*Collected data entries*
====================

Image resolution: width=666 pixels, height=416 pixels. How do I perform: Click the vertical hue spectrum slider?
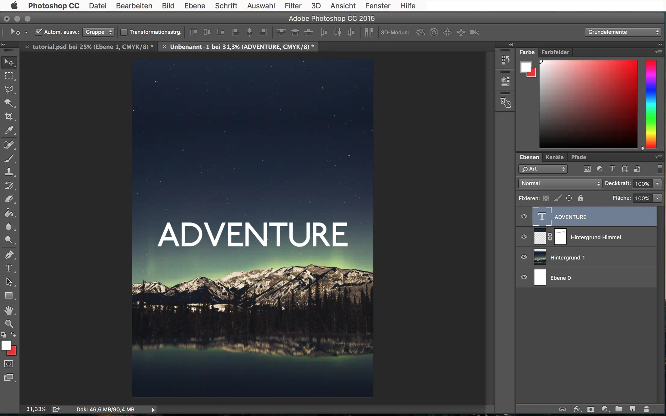(651, 104)
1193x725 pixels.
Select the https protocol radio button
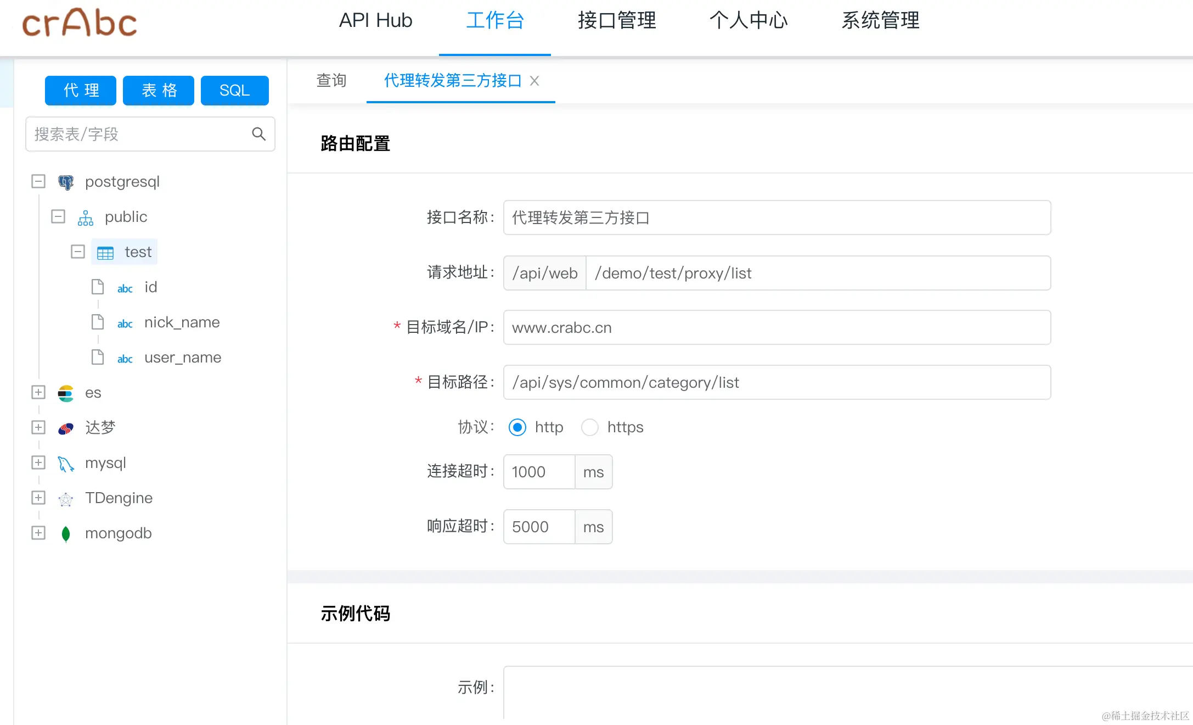pos(590,427)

====================

*TASK REQUIREMENTS*
What you write should match the entries exactly, except that the pictures are dropped.

*TASK ANSWER*
Image resolution: width=666 pixels, height=416 pixels. How do I perform: Click the vertical hue spectrum slider?
(651, 104)
1193x725 pixels.
Select the https protocol radio button
pos(590,427)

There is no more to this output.